New Intel CEO Lip-Bu Tan confirms job cuts

The most devastating news to come out of Intel yesterday was that earlier reports were correct and the company would be laying off employees.

On Wednesday, Bloomberg reported that Intel was preparing to lay off up to 20% of its current workforce. Given that Intel reported having 108,900 employees at the end of 2024, that 20% cut would equate to roughly just under 22,000 people being laid off. The 22,000 layoff figure, if accurate, would be larger than Intel’s last round of mass layoffs in August 2024, when then-Intel CEO Pat Gelsinger announced 15,000 job cuts.

Intel’s CEO confirmed the new job cuts in an email he sent to employees on April 24, which Intel then later published on its website. In the email, Tan laid out his desire for Intel to once again become an engineering-focused company so it can better compete in the chip marketplace and begin innovating again.

But in order to refocus the company to one that is engineering-first, Tan said Intel will need to find ways to reduce its existing costs. Some of that cost reduction will come from layoffs.
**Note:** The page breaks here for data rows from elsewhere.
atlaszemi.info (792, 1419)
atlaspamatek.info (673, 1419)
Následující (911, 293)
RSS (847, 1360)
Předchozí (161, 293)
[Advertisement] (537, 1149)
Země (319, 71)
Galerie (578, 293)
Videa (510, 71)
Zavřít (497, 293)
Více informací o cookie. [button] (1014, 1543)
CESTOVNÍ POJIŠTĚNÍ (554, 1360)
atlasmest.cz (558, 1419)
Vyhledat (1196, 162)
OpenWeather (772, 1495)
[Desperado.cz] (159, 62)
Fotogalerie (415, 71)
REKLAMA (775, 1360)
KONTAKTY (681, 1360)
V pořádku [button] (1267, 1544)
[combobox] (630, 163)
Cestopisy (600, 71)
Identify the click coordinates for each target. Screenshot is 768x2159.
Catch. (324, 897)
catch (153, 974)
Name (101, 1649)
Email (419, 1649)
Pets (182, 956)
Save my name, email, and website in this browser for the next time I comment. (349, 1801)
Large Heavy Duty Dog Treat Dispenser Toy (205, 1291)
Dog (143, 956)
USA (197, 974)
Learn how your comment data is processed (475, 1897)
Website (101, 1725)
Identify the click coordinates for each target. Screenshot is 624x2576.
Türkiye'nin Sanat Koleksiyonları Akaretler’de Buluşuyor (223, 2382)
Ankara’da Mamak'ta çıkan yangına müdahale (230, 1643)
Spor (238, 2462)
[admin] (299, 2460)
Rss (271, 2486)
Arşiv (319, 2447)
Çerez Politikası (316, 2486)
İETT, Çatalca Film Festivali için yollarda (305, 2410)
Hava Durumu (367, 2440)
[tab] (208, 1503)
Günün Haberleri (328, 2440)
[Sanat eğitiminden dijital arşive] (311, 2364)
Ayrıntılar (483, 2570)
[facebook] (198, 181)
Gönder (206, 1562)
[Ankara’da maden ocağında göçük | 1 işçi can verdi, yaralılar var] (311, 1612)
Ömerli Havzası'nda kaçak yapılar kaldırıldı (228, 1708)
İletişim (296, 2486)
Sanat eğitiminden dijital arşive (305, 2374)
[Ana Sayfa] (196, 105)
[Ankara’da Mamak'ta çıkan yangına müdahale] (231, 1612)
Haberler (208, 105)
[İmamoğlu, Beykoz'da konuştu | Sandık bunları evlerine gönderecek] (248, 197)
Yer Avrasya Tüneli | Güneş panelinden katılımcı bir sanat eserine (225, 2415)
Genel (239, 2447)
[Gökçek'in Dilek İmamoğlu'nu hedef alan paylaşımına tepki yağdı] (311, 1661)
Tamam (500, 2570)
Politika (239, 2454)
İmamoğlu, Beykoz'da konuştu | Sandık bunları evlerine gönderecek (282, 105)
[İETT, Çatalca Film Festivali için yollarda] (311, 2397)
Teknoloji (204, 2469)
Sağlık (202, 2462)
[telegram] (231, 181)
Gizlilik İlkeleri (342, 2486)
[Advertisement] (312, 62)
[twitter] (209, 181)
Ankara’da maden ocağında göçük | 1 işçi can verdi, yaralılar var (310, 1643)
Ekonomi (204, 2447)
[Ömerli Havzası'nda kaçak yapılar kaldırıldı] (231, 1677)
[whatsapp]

In a poorly subtitled section of his email called “Flattening the Organization,” Tan said he was “a big believer in the philosophy that the best leaders get the most done with the fewest people.”

In order to refocus the company on engineering, Tan said, Intel would need to remove its organizational complexity and unnecessary bureaucracy. To this end, Tan said there was “no way around the fact that these critical changes will reduce the size of our workforce.”

However, Tan didn’t state the size of this workforce reduction—neither in terms of the number of employees that will lose their jobs, nor in the percentage of Intel’s workforce that would be let go. That means it is currently unknown if Bloomberg’s 20% figure was correct.

Fast Company has reached out to Intel for comment on the number of upcoming layoffs.

What Tan did confirm is that the layoffs would happen in Q2—which is Intel’s current quarter. He also said that the company “will move as quickly as possible [with the layoffs] over the next several months.”

Intel stock price sinks after Q1 earnings results

But Intel employees weren’t the only ones who got bad news yesterday. Investors did, too. After Intel released its Q1 2025 numbers yesterday, the company’s stock (Nasdaq: INTC) is currently down a significant amount in premarket trading this morning. As of the time of this writing, INTC shares are currently down around 6.7% to just above $20 per share. 

INTC shares had gained 4.3% yesterday to close at $21.49 before the company revealed its Q1 performance.

Unfortunately, investors usually see layoffs as a good thing for a company because when a company lets go of workers, it can save a lot of money. Fewer employees mean fewer associated costs. Yet still, INTC shares are down after the company’s Q1 results and layoffs confirmation.

But why?

Intel announced that its Q1 revenue was $12.7 billion—essentially flat year-over-year. It also reported a loss equal to 19 cents a share. But those disappointing numbers didn’t seem to bother investors as much as Intel’s quarterly forecast for its current Q2.

Intel issued revenue guidance for its Q2 of $11.2 billion to $12.4 billion. But as Reuters notes, the analysts’ average estimate was $12.82 billion. Many investors thus saw the guidance as an admission from Intel that its turnaround effort will take time.

The company is largely seen to have fumbled the opportunity to take advantage of the AI boom in the early years of this decade, and thus seeded AI chip dominance to Nvidia. Intel’s Tan is now hoping to make Intel into an AI chip juggernaut, but the company’s guidance suggests that’s not going to happen overnight—and certainly not in the next quarter.

Until yesterday, Intel was one of the few major tech companies in America whose shares were up for the year. INTC closed yesterday at $21.49, up 7.18% for the year. But with its nearly 7% premarket decline this morning, INTC shares are now essentially flat for the year to date.

Looking out to a longer timeline, INTC shares have performed much more poorly. As of yesterday’s close, INTC shares had fallen nearly 38% over the past 12 months. Over the past five years, INTC shares were down nearly 64% as of yesterday’s close.